Algebraic expressions are mathematical phrases that include numbers, variables, and operations such as addition, subtraction, multiplication, and division. These expressions help us represent situations in a concise form. For example, the expression \(5-x\) involves a variable "\(x\)" and a constant "5". Variables like "\(x\)" can take on different values, which makes algebraic expressions extremely useful in solving real-world problems. By using algebraic expressions, we can model complex relationships and make calculations that would otherwise be cumbersome.

Inequalities express the relationship between expressions that are not equal. They use symbols such as \(>\), \(<\), \(\geq\), and \(\leq\) to show this relationship. In the given exercise, the inequality \(x > 5\) indicates that \(x\) is greater than 5. This kind of condition is crucial when determining how to handle absolute values. Since \(x\) is greater than 5, the difference \(5-x\) turns out to be less than zero, which helps us decide how to simplify the absolute value expression. Understanding how to manipulate and interpret inequalities is vital when solving algebraic problems that involve absolute values.

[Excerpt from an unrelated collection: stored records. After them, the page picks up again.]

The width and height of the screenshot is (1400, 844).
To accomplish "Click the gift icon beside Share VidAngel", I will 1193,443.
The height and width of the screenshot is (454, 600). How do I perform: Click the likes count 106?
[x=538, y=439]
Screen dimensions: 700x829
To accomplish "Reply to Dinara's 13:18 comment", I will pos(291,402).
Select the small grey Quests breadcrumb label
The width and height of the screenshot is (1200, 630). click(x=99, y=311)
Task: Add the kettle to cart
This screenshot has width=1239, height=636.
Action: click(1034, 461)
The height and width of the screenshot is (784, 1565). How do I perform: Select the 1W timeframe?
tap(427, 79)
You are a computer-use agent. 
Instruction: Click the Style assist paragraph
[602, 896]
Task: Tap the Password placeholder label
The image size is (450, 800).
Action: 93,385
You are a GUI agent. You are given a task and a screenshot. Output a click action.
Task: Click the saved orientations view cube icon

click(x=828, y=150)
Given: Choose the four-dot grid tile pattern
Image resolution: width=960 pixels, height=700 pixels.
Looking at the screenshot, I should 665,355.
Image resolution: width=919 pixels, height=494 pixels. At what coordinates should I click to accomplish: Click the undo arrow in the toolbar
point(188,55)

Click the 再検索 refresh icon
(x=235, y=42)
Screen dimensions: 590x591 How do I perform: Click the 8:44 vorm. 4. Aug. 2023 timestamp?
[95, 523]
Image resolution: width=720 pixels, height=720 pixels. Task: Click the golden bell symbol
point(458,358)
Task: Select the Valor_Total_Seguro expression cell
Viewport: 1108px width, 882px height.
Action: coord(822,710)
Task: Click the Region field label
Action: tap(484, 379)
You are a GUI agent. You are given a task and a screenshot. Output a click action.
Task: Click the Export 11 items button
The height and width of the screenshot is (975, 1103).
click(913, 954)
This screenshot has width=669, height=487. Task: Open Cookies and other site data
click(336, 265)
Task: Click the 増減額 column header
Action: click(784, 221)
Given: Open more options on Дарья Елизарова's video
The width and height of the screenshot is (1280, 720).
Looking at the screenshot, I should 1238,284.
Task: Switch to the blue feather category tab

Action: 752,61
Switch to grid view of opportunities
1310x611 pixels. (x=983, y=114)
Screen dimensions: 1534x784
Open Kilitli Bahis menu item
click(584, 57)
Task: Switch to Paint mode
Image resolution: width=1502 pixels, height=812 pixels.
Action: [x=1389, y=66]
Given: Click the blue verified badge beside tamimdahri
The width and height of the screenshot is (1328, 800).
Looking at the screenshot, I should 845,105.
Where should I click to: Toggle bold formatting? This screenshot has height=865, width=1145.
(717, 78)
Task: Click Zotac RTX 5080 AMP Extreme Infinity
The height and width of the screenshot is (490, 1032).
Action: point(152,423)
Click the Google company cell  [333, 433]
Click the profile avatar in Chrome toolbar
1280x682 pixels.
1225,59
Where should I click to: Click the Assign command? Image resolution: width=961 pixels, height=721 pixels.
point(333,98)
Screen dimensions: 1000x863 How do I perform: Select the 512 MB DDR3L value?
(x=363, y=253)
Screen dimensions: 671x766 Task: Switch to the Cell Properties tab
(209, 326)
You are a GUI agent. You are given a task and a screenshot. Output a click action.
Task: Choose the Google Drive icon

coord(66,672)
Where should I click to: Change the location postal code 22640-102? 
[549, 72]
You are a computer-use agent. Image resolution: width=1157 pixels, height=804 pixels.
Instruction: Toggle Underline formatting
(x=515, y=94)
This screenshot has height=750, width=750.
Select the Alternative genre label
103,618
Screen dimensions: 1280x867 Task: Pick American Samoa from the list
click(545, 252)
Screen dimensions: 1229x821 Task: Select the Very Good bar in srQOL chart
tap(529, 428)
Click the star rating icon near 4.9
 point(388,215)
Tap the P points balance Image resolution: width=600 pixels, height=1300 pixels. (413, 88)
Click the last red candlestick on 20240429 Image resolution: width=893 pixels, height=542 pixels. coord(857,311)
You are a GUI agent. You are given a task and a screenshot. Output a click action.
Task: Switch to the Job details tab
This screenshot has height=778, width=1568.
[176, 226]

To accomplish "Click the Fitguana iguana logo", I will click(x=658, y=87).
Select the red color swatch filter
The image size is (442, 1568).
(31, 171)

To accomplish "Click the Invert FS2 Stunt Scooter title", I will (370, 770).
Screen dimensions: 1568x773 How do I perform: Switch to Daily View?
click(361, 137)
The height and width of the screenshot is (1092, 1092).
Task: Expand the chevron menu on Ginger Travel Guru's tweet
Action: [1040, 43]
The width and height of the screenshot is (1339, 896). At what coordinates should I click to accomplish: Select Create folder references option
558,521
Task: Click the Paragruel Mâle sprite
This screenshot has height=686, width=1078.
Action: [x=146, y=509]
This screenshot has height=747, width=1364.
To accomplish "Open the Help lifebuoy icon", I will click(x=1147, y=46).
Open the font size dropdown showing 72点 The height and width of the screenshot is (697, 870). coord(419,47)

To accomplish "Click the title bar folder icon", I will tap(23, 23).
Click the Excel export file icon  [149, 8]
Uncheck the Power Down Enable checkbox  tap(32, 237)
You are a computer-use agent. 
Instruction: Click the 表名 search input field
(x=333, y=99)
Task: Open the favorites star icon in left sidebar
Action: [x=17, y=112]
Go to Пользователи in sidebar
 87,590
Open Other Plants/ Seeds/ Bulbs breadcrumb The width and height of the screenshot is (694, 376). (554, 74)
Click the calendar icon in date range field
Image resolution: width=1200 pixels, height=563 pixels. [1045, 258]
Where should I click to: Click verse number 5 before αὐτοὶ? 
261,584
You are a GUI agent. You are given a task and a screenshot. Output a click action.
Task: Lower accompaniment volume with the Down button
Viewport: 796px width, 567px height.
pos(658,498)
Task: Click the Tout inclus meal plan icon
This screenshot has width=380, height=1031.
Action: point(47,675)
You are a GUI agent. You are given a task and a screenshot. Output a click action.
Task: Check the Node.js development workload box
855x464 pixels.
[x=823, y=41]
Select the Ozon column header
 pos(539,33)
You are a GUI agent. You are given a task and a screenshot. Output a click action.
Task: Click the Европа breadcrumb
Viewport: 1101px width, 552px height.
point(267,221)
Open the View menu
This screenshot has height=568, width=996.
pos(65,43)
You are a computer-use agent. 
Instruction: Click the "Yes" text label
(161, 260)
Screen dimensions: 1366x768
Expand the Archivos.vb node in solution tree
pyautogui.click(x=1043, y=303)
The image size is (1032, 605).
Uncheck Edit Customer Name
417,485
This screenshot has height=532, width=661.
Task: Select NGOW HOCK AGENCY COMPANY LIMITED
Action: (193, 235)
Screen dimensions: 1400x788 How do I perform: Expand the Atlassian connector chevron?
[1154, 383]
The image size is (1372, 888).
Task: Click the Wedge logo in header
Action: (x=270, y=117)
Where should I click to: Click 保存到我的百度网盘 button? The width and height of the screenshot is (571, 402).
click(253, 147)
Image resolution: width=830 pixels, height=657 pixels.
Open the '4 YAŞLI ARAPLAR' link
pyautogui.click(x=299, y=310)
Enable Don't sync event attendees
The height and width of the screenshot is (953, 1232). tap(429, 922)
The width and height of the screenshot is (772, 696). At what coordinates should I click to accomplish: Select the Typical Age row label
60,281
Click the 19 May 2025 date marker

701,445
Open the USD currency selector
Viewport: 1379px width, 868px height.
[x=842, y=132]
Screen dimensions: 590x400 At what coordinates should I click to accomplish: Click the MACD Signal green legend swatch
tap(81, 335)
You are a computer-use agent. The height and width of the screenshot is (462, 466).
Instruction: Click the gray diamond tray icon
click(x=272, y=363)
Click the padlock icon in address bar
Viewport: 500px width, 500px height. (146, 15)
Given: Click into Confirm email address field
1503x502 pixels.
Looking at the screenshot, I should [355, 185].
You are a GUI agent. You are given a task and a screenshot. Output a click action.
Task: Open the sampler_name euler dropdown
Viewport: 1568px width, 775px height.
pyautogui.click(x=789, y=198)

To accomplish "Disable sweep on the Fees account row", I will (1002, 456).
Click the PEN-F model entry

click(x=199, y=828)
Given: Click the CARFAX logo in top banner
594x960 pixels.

Simplification is the process of reducing an expression to its simplest form. In this specific problem, we start by analyzing the expression \(|5-x|\). Knowing that \(5-x\) is negative when \(x > 5\), we rewrite the absolute value \(|5-x|\) as \(-(5-x)\). Simplifying further involves removing the parentheses and changing signs, leading to \(x-5\). Simplification helps when solving equations and inequalities, as it makes calculations easier and results more understandable. It provides a clear and concise way to express answers.

The concept of number line distance is at the core of understanding absolute values. The absolute value represents the distance a number is from zero on the number line, regardless of direction. Unlike regular numbers, absolute values are always non-negative. In this exercise, the expression \(|5-x|\) measures the distance of the value \(5-x\) from zero. Since distance cannot be negative, if \(5-x\) is negative due to \(x > 5\), the absolute value reverses the sign, ensuring the expression is positive. Grasping the idea of number line distance helps in visualizing how absolute value functions and assists in correctly rewriting and simplifying expressions based on given conditions.